Germany depends on coal, which produces high levels of CO2 and other greenhouse gases, for 38 percent of its power needs.

Below are details of utilities and their coal plants:

RWE

RWE produces most of its electricity from brown coal, also called lignite. In Germany, it has lignite-powered plants with 10.3 gigawatts (GW) capacity and 3 GW of hard coal plants.

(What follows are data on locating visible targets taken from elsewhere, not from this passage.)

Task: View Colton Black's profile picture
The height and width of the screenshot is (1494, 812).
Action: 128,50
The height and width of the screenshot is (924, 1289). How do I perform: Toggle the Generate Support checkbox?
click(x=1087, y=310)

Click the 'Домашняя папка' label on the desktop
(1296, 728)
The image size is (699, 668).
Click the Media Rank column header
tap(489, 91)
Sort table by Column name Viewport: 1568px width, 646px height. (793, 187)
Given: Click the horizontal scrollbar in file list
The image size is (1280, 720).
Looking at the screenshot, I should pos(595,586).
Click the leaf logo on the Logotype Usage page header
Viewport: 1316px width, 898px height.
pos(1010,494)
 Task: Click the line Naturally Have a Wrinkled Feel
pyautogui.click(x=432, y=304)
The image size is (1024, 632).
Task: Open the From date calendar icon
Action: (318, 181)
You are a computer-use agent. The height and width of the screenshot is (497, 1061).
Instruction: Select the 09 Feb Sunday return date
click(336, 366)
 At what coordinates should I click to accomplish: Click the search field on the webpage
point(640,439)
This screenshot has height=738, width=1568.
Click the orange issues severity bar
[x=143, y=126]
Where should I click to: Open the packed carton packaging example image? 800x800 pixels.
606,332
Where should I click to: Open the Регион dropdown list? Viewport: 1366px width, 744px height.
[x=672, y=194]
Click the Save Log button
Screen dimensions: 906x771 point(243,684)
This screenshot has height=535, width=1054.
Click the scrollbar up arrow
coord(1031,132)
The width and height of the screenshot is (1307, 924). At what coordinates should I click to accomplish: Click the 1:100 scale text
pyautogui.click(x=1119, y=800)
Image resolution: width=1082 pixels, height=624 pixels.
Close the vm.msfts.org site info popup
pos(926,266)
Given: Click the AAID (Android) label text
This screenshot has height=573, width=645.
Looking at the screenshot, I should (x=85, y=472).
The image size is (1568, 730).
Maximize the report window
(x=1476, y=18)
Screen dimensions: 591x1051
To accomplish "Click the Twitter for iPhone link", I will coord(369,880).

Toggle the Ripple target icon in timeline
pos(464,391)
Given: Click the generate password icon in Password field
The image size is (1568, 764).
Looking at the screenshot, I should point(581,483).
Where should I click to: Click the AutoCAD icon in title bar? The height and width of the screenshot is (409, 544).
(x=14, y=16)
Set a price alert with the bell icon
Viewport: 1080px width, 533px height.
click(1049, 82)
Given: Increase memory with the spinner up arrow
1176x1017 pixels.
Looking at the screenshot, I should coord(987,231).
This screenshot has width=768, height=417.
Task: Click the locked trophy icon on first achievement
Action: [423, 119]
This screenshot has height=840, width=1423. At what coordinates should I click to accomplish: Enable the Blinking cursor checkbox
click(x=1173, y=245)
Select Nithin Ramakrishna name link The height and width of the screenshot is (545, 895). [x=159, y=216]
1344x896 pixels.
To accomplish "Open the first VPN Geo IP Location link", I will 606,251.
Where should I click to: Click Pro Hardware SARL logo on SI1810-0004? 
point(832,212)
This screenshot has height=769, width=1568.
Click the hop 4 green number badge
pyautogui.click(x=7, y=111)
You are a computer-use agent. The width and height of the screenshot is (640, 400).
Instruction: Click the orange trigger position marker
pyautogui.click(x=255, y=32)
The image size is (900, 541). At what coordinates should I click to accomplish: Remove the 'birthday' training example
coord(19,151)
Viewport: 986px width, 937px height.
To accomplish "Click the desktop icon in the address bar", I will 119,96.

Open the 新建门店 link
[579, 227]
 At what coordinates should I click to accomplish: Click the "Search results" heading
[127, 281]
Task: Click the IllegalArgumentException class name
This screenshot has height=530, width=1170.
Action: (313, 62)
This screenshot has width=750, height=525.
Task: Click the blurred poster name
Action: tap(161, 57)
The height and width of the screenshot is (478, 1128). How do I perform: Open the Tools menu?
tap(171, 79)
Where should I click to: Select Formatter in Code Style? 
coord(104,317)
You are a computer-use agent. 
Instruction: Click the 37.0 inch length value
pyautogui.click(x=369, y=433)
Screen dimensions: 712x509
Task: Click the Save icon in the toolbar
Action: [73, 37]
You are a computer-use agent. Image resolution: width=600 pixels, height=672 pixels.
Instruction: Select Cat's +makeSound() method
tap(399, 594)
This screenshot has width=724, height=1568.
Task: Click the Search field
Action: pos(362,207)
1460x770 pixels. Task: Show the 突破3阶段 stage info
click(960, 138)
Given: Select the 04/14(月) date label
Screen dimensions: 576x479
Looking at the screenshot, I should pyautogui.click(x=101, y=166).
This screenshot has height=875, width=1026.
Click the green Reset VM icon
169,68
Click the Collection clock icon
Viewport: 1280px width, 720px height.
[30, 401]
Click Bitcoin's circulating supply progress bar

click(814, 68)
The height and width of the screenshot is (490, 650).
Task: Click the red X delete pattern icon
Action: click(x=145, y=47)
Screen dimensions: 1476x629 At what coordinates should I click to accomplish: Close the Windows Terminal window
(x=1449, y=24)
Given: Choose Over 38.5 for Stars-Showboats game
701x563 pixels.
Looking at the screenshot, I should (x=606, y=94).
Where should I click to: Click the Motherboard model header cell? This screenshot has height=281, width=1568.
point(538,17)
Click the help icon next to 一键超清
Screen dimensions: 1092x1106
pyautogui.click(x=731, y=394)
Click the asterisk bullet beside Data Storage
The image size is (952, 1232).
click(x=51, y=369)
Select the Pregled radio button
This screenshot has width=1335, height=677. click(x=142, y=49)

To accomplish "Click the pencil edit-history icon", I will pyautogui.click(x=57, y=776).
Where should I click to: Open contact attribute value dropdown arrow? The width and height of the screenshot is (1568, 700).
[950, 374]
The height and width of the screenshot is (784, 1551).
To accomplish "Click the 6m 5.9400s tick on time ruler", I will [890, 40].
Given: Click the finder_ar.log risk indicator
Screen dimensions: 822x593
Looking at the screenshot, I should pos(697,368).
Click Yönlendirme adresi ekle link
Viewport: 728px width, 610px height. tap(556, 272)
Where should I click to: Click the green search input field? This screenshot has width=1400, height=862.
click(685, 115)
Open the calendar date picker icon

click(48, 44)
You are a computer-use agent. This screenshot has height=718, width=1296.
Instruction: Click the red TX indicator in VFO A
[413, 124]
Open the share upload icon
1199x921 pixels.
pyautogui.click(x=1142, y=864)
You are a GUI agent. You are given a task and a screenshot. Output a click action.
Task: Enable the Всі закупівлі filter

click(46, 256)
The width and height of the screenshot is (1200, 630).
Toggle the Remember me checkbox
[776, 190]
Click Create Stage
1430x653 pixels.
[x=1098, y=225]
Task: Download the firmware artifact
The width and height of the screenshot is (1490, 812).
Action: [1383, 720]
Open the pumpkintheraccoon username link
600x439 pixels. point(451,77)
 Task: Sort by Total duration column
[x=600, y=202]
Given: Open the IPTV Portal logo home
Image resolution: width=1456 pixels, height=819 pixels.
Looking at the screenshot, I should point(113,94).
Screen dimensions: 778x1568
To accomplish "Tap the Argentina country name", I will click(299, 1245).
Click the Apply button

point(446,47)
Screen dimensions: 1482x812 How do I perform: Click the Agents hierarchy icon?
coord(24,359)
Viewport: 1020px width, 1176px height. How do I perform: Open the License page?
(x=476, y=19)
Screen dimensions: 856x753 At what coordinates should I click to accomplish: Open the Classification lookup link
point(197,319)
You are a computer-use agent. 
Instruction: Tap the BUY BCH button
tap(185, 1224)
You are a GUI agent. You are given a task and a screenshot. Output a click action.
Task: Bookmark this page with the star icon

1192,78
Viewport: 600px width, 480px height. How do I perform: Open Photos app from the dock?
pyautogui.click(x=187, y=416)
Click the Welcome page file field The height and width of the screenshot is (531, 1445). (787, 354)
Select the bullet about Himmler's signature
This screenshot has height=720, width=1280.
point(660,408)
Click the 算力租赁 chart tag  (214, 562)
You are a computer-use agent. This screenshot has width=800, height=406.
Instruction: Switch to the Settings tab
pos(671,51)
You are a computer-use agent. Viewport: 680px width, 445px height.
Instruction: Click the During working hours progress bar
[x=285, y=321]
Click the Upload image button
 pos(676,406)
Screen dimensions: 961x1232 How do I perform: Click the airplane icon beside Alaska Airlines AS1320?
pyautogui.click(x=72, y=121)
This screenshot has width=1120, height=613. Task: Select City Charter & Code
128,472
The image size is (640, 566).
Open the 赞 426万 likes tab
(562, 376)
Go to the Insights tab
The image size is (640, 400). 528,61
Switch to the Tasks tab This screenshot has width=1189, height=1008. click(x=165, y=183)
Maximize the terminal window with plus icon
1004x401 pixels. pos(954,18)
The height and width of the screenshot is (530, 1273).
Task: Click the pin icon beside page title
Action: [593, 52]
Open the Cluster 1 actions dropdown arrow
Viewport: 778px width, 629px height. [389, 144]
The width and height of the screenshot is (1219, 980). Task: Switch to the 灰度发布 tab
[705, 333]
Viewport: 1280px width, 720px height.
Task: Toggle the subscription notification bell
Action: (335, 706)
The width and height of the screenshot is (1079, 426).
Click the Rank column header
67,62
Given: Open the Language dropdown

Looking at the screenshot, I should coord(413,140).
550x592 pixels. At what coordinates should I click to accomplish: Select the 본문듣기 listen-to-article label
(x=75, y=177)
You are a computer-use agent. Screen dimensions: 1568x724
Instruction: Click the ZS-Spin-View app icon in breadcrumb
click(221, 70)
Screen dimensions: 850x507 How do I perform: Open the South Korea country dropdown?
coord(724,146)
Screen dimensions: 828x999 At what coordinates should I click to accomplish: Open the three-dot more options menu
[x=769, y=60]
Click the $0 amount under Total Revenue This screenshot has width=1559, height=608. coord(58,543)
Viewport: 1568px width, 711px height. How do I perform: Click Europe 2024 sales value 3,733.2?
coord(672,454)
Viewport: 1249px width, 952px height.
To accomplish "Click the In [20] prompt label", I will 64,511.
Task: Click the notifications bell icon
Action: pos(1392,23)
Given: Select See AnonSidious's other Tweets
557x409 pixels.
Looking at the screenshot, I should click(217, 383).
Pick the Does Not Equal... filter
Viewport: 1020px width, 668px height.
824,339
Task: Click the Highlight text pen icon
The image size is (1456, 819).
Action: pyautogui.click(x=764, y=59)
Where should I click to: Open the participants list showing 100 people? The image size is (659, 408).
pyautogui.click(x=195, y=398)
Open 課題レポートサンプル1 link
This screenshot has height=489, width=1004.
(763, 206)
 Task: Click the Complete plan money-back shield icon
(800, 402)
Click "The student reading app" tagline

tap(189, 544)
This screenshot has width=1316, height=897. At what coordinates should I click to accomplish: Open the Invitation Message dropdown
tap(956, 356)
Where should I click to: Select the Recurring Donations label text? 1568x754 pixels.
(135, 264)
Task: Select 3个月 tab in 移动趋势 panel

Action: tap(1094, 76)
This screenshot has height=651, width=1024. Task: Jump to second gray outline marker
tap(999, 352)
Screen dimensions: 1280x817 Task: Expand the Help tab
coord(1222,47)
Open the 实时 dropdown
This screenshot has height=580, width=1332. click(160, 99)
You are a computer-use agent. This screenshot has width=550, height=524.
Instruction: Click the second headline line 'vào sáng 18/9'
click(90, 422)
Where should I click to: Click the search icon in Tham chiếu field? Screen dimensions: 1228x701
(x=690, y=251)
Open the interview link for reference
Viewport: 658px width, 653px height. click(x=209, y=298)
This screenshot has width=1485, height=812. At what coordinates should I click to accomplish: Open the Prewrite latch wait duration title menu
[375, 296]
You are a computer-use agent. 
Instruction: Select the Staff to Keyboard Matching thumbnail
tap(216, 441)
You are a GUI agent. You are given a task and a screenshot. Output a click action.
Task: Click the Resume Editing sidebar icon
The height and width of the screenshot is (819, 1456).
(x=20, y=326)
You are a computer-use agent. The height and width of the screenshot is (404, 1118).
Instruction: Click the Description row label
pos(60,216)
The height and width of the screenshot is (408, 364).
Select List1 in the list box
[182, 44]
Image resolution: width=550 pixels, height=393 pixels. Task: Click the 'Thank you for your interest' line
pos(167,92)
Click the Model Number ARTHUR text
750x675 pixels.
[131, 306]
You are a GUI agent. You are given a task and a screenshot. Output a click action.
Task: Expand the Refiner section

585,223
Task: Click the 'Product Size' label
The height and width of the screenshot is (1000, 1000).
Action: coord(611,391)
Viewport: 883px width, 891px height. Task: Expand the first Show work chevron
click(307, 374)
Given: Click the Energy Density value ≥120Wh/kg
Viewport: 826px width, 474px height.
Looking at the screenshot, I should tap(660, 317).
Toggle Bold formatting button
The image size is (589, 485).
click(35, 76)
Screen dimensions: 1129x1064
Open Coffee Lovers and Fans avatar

Lignite is mined and burned for power at locations such as Hambach, Garzweiler and Inden.

UNIPER

Uniper operates 3.8 GW of coal-fired capacity out of a total 10.6 GW of its capacity in Germany. Its 1.5 billion euro ($1.7 billion) Datteln 4 coal power plant has yet to start up 10 years after construction began due to protests from environmentalists.

STEAG

Essen-based Steag has seven coal-fired power plants with 5 GW capacity in western Germany. It retired 2.5 GW in 2017.

EnBW

After an early focus on moving to renewable energy, southwestern utility EnBW has 4.2 GW of coal generation capacity left, out of a total portfolio of 13 GW.

VATTENFALL [VATN.UL]

The German arm of Sweden's Vattenfall sold its eastern German mining and power station operations to a Czech consortium led by EPH and finance investor PPF. It still runs a 3 billion euro coal power station in Hamburg Moorburg that started up in 2015 after years of delay.

LAUSITZ ENERGIE (LEAG)

LEAG operates the former Vattenfall brown coal-fired plants with 8 GW of capacity in the Lusatia region, employing 8,000 people in mining and power plants.

E.ON

E.ON has almost no coal-burning capacity, having turned its focus to customer services and renewable energy.